How Does The ethics of CRISPR gene editing with Jennifer Doudna Work?

CRISPR gene editing is like giving nature a special tool to fix or change parts of a recipe, and Jennifer Doudna helped invent that tool.

Imagine you're baking a cake, but the recipe has a mistake, maybe the chocolate chips are too big. You'd want to edit the recipe so it turns out better next time. That’s what CRISPR does, but for living things like plants or humans. It lets scientists find the wrong part in the recipe (or DNA) and change it.

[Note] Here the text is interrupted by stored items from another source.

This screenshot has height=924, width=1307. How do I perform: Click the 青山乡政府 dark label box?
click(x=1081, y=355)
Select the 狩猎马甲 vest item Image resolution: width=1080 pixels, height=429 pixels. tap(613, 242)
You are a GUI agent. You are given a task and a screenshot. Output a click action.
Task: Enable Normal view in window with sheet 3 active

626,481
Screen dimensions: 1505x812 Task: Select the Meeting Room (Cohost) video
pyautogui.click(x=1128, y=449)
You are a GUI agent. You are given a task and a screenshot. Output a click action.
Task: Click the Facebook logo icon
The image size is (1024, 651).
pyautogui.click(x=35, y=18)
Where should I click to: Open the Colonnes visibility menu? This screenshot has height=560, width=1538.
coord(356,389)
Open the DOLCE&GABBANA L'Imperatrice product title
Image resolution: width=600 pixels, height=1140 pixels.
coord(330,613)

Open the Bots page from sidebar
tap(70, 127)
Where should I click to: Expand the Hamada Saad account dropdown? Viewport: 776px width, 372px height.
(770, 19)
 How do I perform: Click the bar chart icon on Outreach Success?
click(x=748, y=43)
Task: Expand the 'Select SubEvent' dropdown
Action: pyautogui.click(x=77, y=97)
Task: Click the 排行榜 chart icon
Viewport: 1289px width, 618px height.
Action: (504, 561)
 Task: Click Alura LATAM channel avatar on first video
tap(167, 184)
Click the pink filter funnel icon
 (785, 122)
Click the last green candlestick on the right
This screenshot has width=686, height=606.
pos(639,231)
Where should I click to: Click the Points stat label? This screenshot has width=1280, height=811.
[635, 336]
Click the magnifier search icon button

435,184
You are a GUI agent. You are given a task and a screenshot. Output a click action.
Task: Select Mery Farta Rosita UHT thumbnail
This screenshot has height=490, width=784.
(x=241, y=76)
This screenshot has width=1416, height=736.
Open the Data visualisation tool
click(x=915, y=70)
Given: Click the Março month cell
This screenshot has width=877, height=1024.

Jennifer Doudna and her team created a tool called CRISPR-Cas9, which acts like a pair of tiny scissors that can cut out the wrong parts of DNA, letting new pieces be added instead, just like replacing the big chocolate chips with smaller ones.

How It Works in Real Life

Think about fixing a broken toy. If you have a robot that’s missing a leg, you might take out the old leg and put in a new one. CRISPR does something similar inside our bodies or plants. Scientists can fix mistakes in DNA, which helps people stay healthy or makes crops grow better.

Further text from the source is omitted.